Et ici il partit d’un éclat de rire si bouffon et si v*****t qu’il en fit sourire l’archidiacre. C’était la faute de Claude en effet ; pourquoi avait-il tant gâté cet enfant ?
– Oh ! bon frère Claude, reprit Jehan enhardi par ce sourire, voyez mes brodequins percés. Y a-t-il cothurne plus tragique au monde que des bottines dont la semelle tire la langue ?
L’archidiacre était promptement revenu à sa sévérité première.
– Je vous enverrai des bottines neuves. Mais point d’argent.
– Rien qu’un pauvre petit parisis, frère, poursuivit le suppliant Jehan. J’apprendrai Gratien par cœur, je croirai bien en Dieu, je serai un véritable Pythagoras de science et de vertu. Mais un petit parisis, par grâce ! Voulez-vous que la famine me morde avec sa gueule qui est là, béante, devant moi, plus noire, plus puante, plus profonde qu’un Tartare ou que le nez d’un moine ?
Dom Claude hocha son chef ridé. –Qui non laborat…
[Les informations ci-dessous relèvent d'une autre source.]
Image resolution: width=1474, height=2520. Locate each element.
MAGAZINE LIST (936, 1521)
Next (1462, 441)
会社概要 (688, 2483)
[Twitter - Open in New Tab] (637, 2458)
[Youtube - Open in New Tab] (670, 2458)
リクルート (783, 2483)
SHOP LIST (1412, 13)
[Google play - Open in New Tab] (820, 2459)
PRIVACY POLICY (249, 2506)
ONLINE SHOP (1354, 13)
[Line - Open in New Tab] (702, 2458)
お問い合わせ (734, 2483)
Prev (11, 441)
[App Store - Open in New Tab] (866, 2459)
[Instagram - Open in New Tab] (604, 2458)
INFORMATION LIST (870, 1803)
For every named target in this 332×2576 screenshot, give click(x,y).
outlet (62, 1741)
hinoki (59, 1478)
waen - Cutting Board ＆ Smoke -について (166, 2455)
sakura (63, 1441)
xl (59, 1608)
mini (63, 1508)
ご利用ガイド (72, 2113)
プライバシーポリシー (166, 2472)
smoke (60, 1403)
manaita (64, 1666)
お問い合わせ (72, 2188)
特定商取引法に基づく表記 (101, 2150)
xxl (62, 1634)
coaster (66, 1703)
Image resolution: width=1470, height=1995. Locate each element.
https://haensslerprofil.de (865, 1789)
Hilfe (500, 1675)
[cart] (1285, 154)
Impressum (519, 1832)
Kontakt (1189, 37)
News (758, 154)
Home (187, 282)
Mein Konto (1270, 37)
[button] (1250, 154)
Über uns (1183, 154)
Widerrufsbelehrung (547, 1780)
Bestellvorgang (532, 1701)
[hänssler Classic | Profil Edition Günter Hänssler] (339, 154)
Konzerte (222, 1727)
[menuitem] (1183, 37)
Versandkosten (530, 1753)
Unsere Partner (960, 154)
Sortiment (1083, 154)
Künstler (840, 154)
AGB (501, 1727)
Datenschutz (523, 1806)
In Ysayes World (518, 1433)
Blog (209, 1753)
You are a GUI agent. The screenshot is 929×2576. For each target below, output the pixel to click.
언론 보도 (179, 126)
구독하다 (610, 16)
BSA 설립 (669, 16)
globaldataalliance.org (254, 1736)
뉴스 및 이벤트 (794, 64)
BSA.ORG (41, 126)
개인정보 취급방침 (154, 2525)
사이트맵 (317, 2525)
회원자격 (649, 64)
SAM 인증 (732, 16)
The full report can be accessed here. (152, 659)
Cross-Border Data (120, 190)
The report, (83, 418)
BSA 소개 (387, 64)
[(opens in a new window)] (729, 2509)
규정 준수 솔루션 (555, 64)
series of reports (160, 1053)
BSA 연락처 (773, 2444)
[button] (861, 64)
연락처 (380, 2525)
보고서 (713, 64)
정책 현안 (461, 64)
Jehan ne le laissa pas achever.
– Eh bien, cria-t-il, au diable ! Vive la joie ! Je m’entavernerai, je me battrai, je casserai les pots et j’irai voir les filles !
Et sur ce, il jeta son bonnet au mur et fit claquer ses doigts comme des castagnettes.
L’archidiacre le regarda d’un air sombre.
– Jehan, vous n’avez point d’âme.
– En ce cas, selon Epicurius, je manque d’un je ne sais quoi fait de quelque chose qui n’a pas de nom.
– Jehan, il faut songer sérieusement à vous corriger.
– Ah çà, cria l’écolier en regardant tour à tour son frère et les alambics du fourneau, tout est donc cornu ici, les idées et les bouteilles !
– Jehan, vous êtes sur une pente bien glissante. Savez-vous où vous allez ?
– Au cabaret, dit Jehan.
– Le cabaret mène au pilori.
– C’est une lanterne comme une autre, et c’est peut-être avec celle-là que Diogénès eût trouvé son homme.
– Le pilori mène à la potence.
– La potence est une balance qui a un homme à un bout et toute la terre à l’autre. Il est beau d’être l’homme.
– La potence mène à l’enfer.
– C’est un gros feu.
– Jehan, Jehan, la fin sera mauvaise.
– Le commencement aura été bon.
En ce moment le bruit d’un pas se fit entendre dans l’escalier.
– Silence ! dit l’archidiacre en mettant un doigt sur sa bouche, voici maître Jacques. Écoutez, Jehan, ajouta-t-il à voix basse, gardez-vous de parler jamais de ce que vous aurez vu et entendu ici. Cachez-vous vite sous ce fourneau, et ne soufflez pas.
L’écolier se blottit sous le fourneau. Là, il lui vint une idée féconde.
– À propos, frère Claude, un florin pour que je ne souffle pas.
– Silence ! je vous le promets.
– Il faut me le donner.
– Prends donc ! dit l’archidiacre en lui jetant avec colère son escarcelle.
Jehan se renfonça sous le fourneau, et la porte s’ouvrit.